The councilors of Manley are wrong when they imply that we may escape care by a change of geography, care follows us around, we take it with us when we seek to escape, it haunts our dreams. Care has become a growth industry in the form of tourism and luxury cars and fabulous houses.  There is more than a hint of the suggestion that we could be care free, if only… It is significant that Jesus did not tell his disciples that they should care more, rather that they should be free of care.

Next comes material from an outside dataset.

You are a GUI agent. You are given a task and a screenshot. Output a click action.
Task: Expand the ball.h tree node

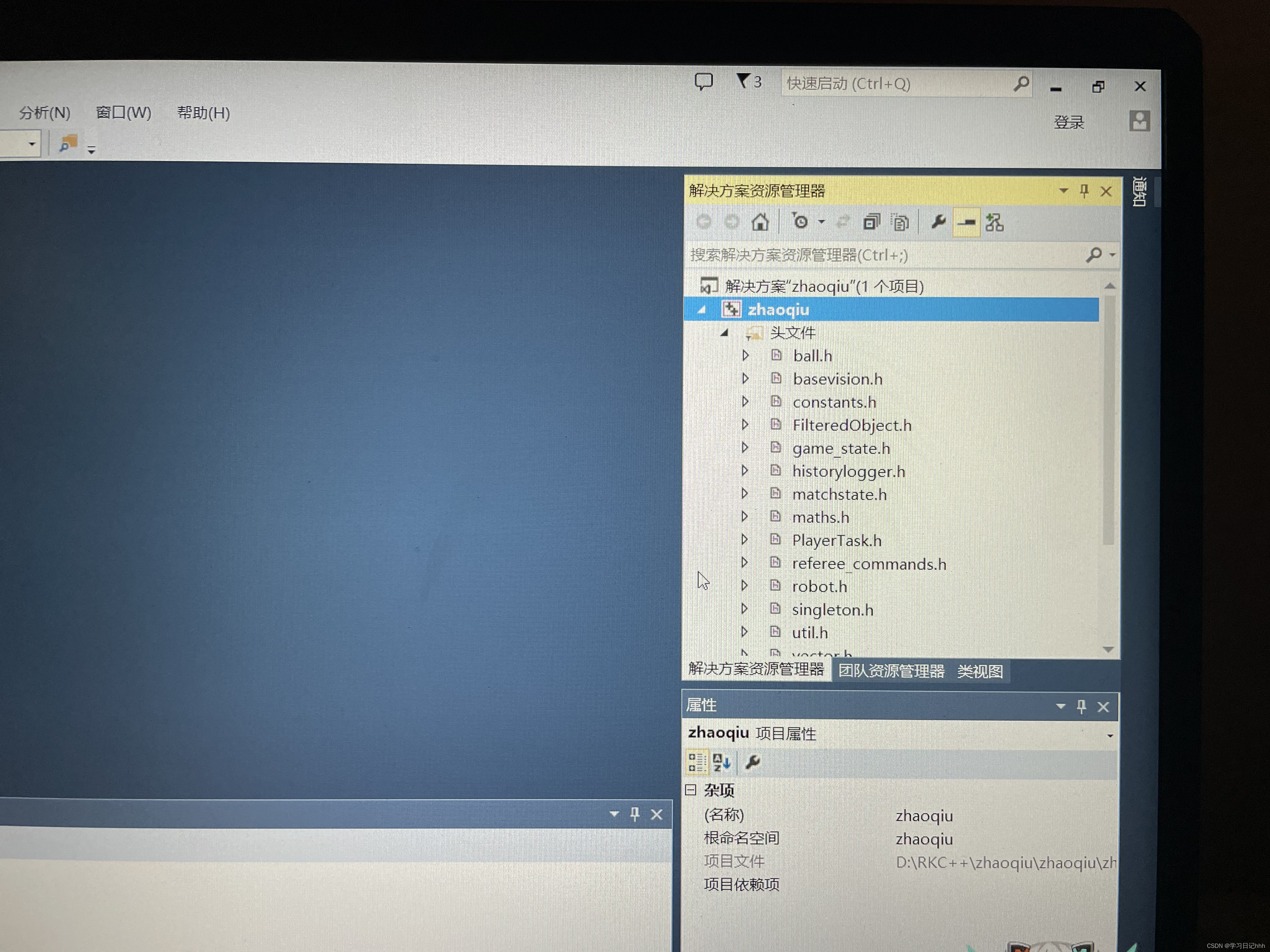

""No one can serve two masters; for a slave will either hate the one and love the other, or be devoted to the one and despise the other. You cannot serve God and wealth. ""Therefore I tell you, do not worry about your life, what you will eat or what you will drink, or about your body, what you will wear. Is not life more than food, and the body more than clothing?  Look at the birds of the air; they neither sow nor reap nor gather into barns, and yet your heavenly Father feeds them. Are you not of more value than they?  And can any of you by worrying add a single hour to your span of life?  And why do you worry about clothing? Consider the lilies of the field, how they grow; they neither toil nor spin, yet I tell you, even Solomon in all his glory was not clothed like one of these.   But if God so clothes the grass of the field, which is alive today and tomorrow is thrown into the oven, will he not much more clothe you--you of little faith? (Mat 6:24-30 NRSV) 

To be trapped by care is easy. I once had a small share portfolio and I found that every morning the first thing I would look at in the papers was the share quotes to see if, during the night, I had gained or lost money.  The result would have either a depressing or enervating effect and I realized that I did not, at that time, have the personality to deal with the ups and downs of the share market. It revealed to me how I loved money, which was a bit of a shock considering that I was a minister of religion at the time. I had the opportunity to see where my treasure really was.

While there are certainly times in which we may decide simply not to go down a certain care laden road, for us to live carefree there must be something that displaces care, some power greater than our own natural proclivities or desire.  To be released from the care that is dull we need more than good intentions and will because we tend to live within a circle of care that cannot be broken. A mountain of care can be accrued when a child is lost or gone astray or a partner betrays us, or we lose our comfortable material life. This care can quite literally put us to death. The symptom or this is that hope fades and the future is closed. Grief cannot simply be cast aside. Loss surrounds us like a fog. If only we could cease to care.

This is the reason I have always been suspicious of what goes now as "grief counseling" and the subsequent expectation that everyone can go through grief and come out the other side a joyful fun loving human being. There is some pain that goes so deep that I suspect that it is unapproachable by a counselor.

Christians are called to live care free lives, not by neglect nor by denial nor by detachment but by an ordering of their allegiances. The discipline that Christians are called to is a discipline of desire.

He said to him, ""'You shall love the Lord your God with all your heart, and with all your soul, and with all your mind.'  This is the greatest and first commandment.  And a second is like it: 'You shall love your neighbor as yourself.' (Mat 22:37-39 NRSV)

This means that whatever horror befalls us we are not without love and hope. Our problem is that in our turning away from God we put all of our eggs in one basket and when that basket breaks we break as well. We are left with nothing. That is why modern life is so fragile, why when the child dies the marriage fails, why loss and grief seem intractable. That is not to say that faith makes it all easy. On the death of Luther's teenage daughter he wrote to his friend asking him to give thanks, because he was unable.